According to Bai, Chinese companies will also have to fine-tune their strategies to deal with more uncertainty in the market.
For instance, PKU Resources Group, a property developer partly owned by the Founder Group, is working on a platform to integrate educational, healthcare, financial and shopping services for its residents.
Yu Li, president of PKU Resources, said that customers not only want an apartment but also better services, and that the company will make a concerted effort to integrate the resources of Peking University and of the Founder Group to better serve its clients.
Meanwhile, Franshion Properties (China) Ltd, a subsidiary of Sinochem Group, made "green" buildings its key strategy.

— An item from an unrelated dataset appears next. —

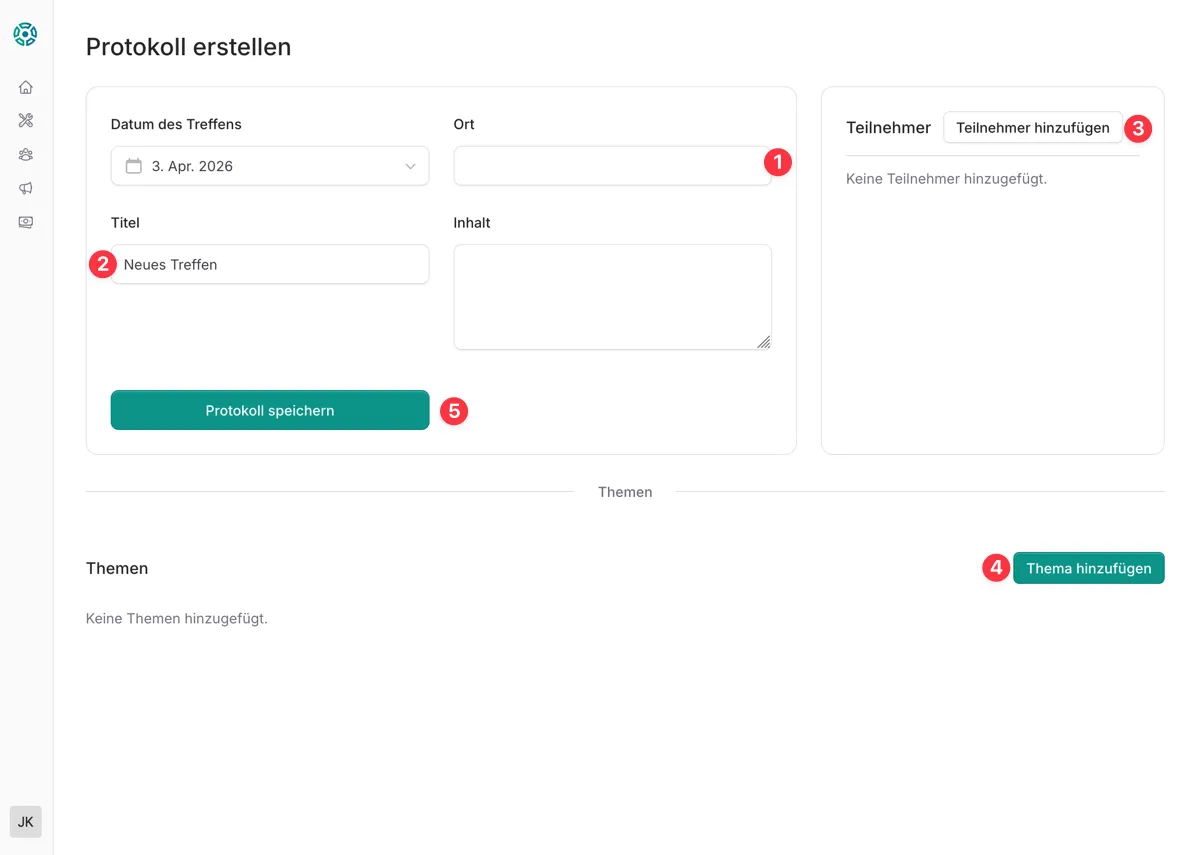Open the people group sidebar icon
This screenshot has height=855, width=1193.
tap(26, 155)
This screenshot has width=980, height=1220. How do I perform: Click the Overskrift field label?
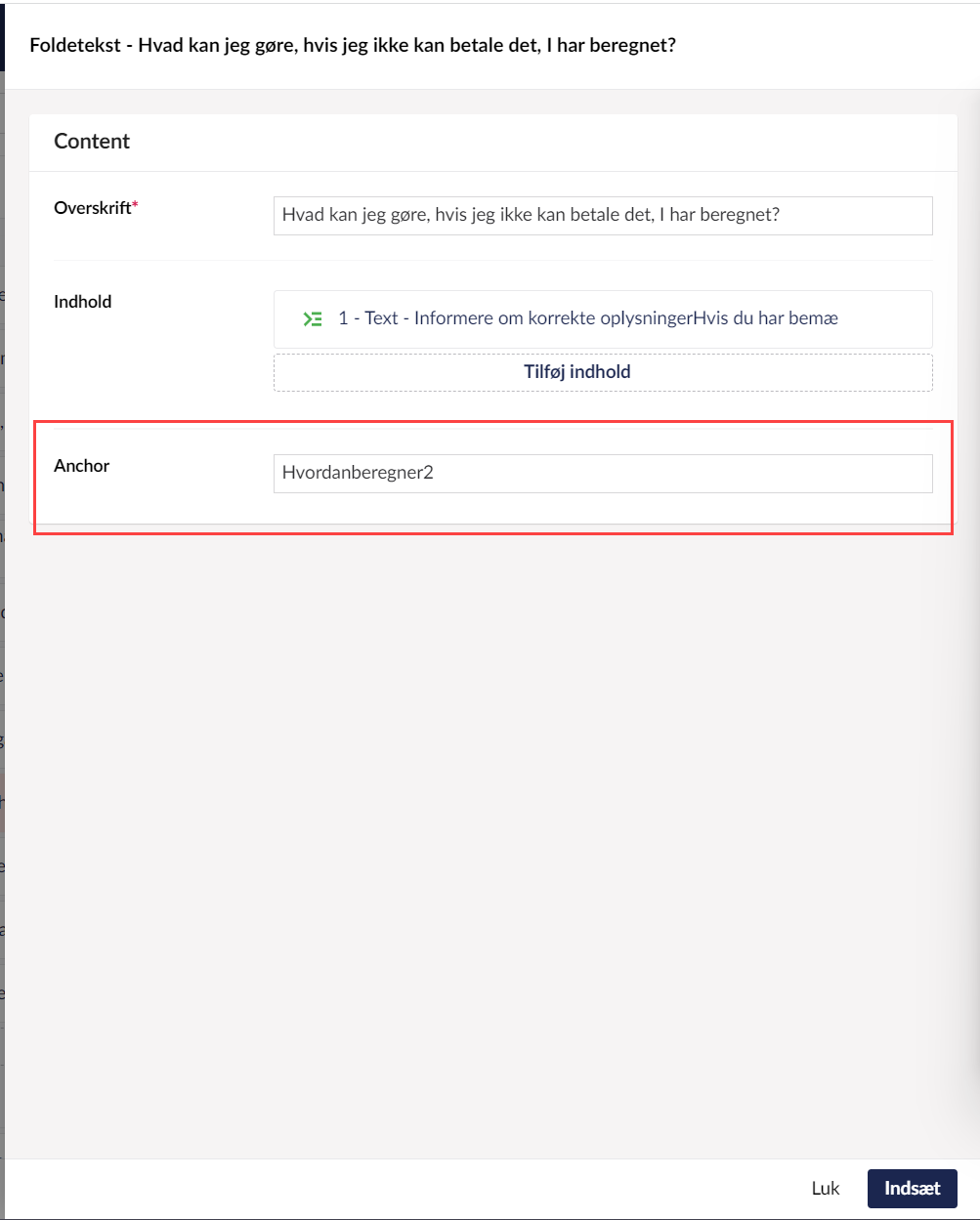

The company has just signed a deal with Beijing Green Carbon Energy-conservation Technology Services Co Ltd to sell the latter 1,000 metric tons of carbon emission quotas each year.
The move marked the first carbon trading deal in China's construction sector, and the two companies will develop more cooperation projects in the environmental sector.
Franshion's carbon emission quota mainly comes from the company's energy-saving building renovation projects.